When a fraction was paired with a continuous image, the results offered little support for DeWolf et al.’s (2015) hypothesis that participants attempt to impose discrete units onto the image. However, there was some evidence that fractions directed attention away from the boundary between image subsets. The condition in which a fraction was paired with a continuous image yielded the most fixations on the number, and the highest frequency of returns to the number after viewing the image in relation, relative to the three other conditions based on combinations of number format and image type. The results suggest that the cognitive load imposed by the specific misalignment of fractions and continuous images drove participants’ attention toward the number, perhaps in an attempt to convert the two-dimensional fraction into a more basic representation of magnitude.

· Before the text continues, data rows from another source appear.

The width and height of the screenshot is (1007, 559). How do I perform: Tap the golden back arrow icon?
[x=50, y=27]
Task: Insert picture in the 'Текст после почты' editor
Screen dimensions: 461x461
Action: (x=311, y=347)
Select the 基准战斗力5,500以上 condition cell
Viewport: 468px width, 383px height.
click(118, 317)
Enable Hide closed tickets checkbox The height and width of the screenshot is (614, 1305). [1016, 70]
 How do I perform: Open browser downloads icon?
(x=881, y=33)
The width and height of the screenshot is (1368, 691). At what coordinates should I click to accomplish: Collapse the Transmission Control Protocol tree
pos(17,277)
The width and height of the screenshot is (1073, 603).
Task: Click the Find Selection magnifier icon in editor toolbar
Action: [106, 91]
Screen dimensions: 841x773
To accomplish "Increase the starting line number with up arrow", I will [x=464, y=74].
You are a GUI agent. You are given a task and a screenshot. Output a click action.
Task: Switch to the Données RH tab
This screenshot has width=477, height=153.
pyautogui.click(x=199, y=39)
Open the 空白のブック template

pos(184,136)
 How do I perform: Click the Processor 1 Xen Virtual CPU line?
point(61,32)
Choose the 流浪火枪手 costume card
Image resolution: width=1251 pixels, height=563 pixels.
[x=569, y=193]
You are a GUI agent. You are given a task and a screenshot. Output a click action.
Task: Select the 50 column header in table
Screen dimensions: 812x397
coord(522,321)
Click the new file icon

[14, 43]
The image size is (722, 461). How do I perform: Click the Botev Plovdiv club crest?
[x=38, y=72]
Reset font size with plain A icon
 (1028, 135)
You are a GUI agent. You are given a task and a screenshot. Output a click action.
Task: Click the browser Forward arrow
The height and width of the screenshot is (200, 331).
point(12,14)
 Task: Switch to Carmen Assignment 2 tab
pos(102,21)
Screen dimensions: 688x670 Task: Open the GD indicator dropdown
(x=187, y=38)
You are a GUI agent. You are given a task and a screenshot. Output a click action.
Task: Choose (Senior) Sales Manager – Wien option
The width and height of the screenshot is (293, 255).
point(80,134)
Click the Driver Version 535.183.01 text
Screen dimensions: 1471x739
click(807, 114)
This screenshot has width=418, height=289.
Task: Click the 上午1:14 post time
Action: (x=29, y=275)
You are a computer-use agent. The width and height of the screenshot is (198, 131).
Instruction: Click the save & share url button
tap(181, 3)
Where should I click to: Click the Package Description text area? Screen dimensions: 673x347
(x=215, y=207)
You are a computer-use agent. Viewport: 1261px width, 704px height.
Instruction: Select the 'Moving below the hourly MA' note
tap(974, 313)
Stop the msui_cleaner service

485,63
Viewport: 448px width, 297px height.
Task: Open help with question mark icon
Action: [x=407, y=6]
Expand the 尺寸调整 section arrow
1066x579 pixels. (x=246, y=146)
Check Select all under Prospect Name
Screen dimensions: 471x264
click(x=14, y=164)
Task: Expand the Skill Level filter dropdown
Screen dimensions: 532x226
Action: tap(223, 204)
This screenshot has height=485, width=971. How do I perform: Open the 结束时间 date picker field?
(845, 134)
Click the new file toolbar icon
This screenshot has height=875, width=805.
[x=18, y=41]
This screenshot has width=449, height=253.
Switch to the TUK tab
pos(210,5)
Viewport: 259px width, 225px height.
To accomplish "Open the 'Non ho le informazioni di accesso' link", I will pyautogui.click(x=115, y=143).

It is interesting that while the two misaligned conditions both showed evidence of increased processing load, the nature of the extra processing differed. Relatively high rates of count and compare fixations were observed when a decimal was paired with a discrete image. Although no interactions based on count or compare fixations reached significance, the extra attention (i.e., fixations and time) was revealed by the interaction in image fixations. Presumably, attempts to coerce the decimal representation into a fraction (to correspond more easily with the countable sets) would have directed more attention to the number (as reflected in number fixation and number returns); however, the results showed no indications of such a strategy. Conversely, when a fraction was paired with a continuous image, extra fixations were directed at the number (as shown by the interactions in number fixations and number returns). It appears that in the former case people have more difficulty extracting magnitudes from the image, whereas in the latter case people have more difficulty relating the magnitudes to the two-dimensional form of the fraction. Contrary to a hypothesis raised by DeWolf et al. (2015), in the latter case we found no compelling evidence that people attempted to mentally impose discrete units on continuous images, even when paired with fractions.

The present findings using eye tracking thus support some, but not all, of our entering hypotheses regarding the relation identification task. DeWolf et al.’s (2015) hypothesis that different strategies are used for continuous images depending on number format (even though these strategy differences do not translate into accuracy differences) was supported directly by the effects observed on strategic measures as well as measures that reflected processing difficulty and the allocation of attention. Collectively, the results of the current study demonstrate that rational numbers using distinct symbolic notations differ in their coherence with a relational context that requires quantitative reasoning about perceived quantities. Fractions naturally align with countable sets, whereas decimals align with continuous masses. Converging evidence from a portfolio of eye-tracking measures revealed online differences in strategic processing that stem from the different procedural affordances of alternative number formats coupled with distinct ontological quantity types.